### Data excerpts
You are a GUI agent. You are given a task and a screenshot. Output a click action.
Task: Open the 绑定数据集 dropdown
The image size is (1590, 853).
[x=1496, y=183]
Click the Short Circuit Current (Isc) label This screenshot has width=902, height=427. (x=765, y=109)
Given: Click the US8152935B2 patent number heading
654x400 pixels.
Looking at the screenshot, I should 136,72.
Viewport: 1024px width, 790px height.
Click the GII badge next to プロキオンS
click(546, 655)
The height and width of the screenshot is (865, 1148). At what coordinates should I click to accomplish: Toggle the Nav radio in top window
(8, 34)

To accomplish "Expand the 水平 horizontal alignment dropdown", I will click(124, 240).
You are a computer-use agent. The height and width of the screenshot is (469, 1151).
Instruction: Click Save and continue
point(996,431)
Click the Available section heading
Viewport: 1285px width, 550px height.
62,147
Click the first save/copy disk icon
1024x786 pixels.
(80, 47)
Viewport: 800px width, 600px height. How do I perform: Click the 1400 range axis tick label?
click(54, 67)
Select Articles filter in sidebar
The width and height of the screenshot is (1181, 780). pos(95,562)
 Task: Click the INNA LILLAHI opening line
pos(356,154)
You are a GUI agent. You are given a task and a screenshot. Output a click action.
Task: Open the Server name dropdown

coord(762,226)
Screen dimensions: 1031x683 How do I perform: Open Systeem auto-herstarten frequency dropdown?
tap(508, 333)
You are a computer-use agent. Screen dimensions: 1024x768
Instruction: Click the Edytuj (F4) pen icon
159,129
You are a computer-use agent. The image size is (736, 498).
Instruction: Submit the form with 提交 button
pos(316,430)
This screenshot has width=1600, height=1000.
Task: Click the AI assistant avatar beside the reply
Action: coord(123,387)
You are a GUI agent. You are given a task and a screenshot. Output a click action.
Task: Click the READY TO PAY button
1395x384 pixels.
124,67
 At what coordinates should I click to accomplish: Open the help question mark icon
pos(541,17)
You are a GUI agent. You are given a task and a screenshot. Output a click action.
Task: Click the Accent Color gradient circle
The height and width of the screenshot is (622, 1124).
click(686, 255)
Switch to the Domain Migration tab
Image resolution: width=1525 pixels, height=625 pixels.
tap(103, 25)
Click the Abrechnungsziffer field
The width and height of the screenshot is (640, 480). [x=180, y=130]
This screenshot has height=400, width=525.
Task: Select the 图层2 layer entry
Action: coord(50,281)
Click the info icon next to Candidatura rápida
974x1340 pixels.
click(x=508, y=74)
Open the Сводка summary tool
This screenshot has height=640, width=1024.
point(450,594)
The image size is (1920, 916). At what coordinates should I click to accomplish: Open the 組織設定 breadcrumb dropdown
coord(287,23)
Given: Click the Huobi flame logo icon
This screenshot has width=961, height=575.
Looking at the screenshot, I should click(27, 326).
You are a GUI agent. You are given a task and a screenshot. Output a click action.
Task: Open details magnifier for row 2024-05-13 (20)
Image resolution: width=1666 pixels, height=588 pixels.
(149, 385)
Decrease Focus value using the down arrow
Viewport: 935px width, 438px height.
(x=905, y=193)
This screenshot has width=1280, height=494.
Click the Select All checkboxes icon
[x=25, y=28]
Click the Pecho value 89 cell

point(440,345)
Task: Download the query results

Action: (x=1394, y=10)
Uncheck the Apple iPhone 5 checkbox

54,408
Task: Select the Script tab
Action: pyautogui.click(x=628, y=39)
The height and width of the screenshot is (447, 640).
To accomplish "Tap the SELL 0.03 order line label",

### TASK OBJECTIVE
Each line above must be retyped exactly in the response.

### SOLUTION FOR THIS EXERCISE
You are a GUI agent. You are given a task and a screenshot. Output a click action.
Task: Open the 绑定数据集 dropdown
The image size is (1590, 853).
[x=1496, y=183]
Click the Short Circuit Current (Isc) label This screenshot has width=902, height=427. (x=765, y=109)
Given: Click the US8152935B2 patent number heading
654x400 pixels.
Looking at the screenshot, I should 136,72.
Viewport: 1024px width, 790px height.
Click the GII badge next to プロキオンS
click(546, 655)
The height and width of the screenshot is (865, 1148). At what coordinates should I click to accomplish: Toggle the Nav radio in top window
(8, 34)

To accomplish "Expand the 水平 horizontal alignment dropdown", I will click(124, 240).
You are a computer-use agent. The height and width of the screenshot is (469, 1151).
Instruction: Click Save and continue
point(996,431)
Click the Available section heading
Viewport: 1285px width, 550px height.
62,147
Click the first save/copy disk icon
1024x786 pixels.
(80, 47)
Viewport: 800px width, 600px height. How do I perform: Click the 1400 range axis tick label?
click(54, 67)
Select Articles filter in sidebar
The width and height of the screenshot is (1181, 780). pos(95,562)
 Task: Click the INNA LILLAHI opening line
pos(356,154)
You are a GUI agent. You are given a task and a screenshot. Output a click action.
Task: Open the Server name dropdown

coord(762,226)
Screen dimensions: 1031x683 How do I perform: Open Systeem auto-herstarten frequency dropdown?
tap(508, 333)
You are a computer-use agent. Screen dimensions: 1024x768
Instruction: Click the Edytuj (F4) pen icon
159,129
You are a computer-use agent. The image size is (736, 498).
Instruction: Submit the form with 提交 button
pos(316,430)
This screenshot has width=1600, height=1000.
Task: Click the AI assistant avatar beside the reply
Action: coord(123,387)
You are a GUI agent. You are given a task and a screenshot. Output a click action.
Task: Click the READY TO PAY button
1395x384 pixels.
124,67
 At what coordinates should I click to accomplish: Open the help question mark icon
pos(541,17)
You are a GUI agent. You are given a task and a screenshot. Output a click action.
Task: Click the Accent Color gradient circle
The height and width of the screenshot is (622, 1124).
click(686, 255)
Switch to the Domain Migration tab
Image resolution: width=1525 pixels, height=625 pixels.
tap(103, 25)
Click the Abrechnungsziffer field
The width and height of the screenshot is (640, 480). [x=180, y=130]
This screenshot has height=400, width=525.
Task: Select the 图层2 layer entry
Action: coord(50,281)
Click the info icon next to Candidatura rápida
974x1340 pixels.
click(x=508, y=74)
Open the Сводка summary tool
This screenshot has height=640, width=1024.
point(450,594)
The image size is (1920, 916). At what coordinates should I click to accomplish: Open the 組織設定 breadcrumb dropdown
coord(287,23)
Given: Click the Huobi flame logo icon
This screenshot has width=961, height=575.
Looking at the screenshot, I should click(27, 326).
You are a GUI agent. You are given a task and a screenshot. Output a click action.
Task: Open details magnifier for row 2024-05-13 (20)
Image resolution: width=1666 pixels, height=588 pixels.
(149, 385)
Decrease Focus value using the down arrow
Viewport: 935px width, 438px height.
(x=905, y=193)
This screenshot has width=1280, height=494.
Click the Select All checkboxes icon
[x=25, y=28]
Click the Pecho value 89 cell

point(440,345)
Task: Download the query results

Action: (x=1394, y=10)
Uncheck the Apple iPhone 5 checkbox

54,408
Task: Select the Script tab
Action: pyautogui.click(x=628, y=39)
The height and width of the screenshot is (447, 640).
To accomplish "Tap the SELL 0.03 order line label",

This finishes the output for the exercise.